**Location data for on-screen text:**
┄┄┄┄┄┄
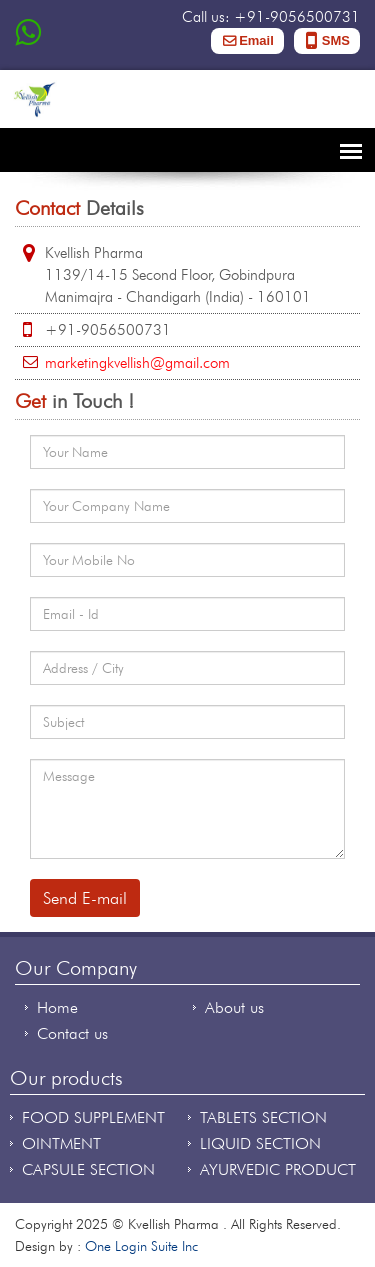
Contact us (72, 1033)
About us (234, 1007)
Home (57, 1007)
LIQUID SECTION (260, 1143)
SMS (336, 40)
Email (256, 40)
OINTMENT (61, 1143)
┄┄┄┄┄┄
Starting with the line containing "About us (234, 1007)" and going on through the end of the material, output a two-column CSV with the headers text and coordinates, one row per line. Put each value in its own quoted field, with any line breaks replaced by spaces.

text,coordinates
"About us","(234, 1007)"
"Home","(57, 1007)"
"LIQUID SECTION","(260, 1143)"
"SMS","(336, 40)"
"Email","(256, 40)"
"OINTMENT","(61, 1143)"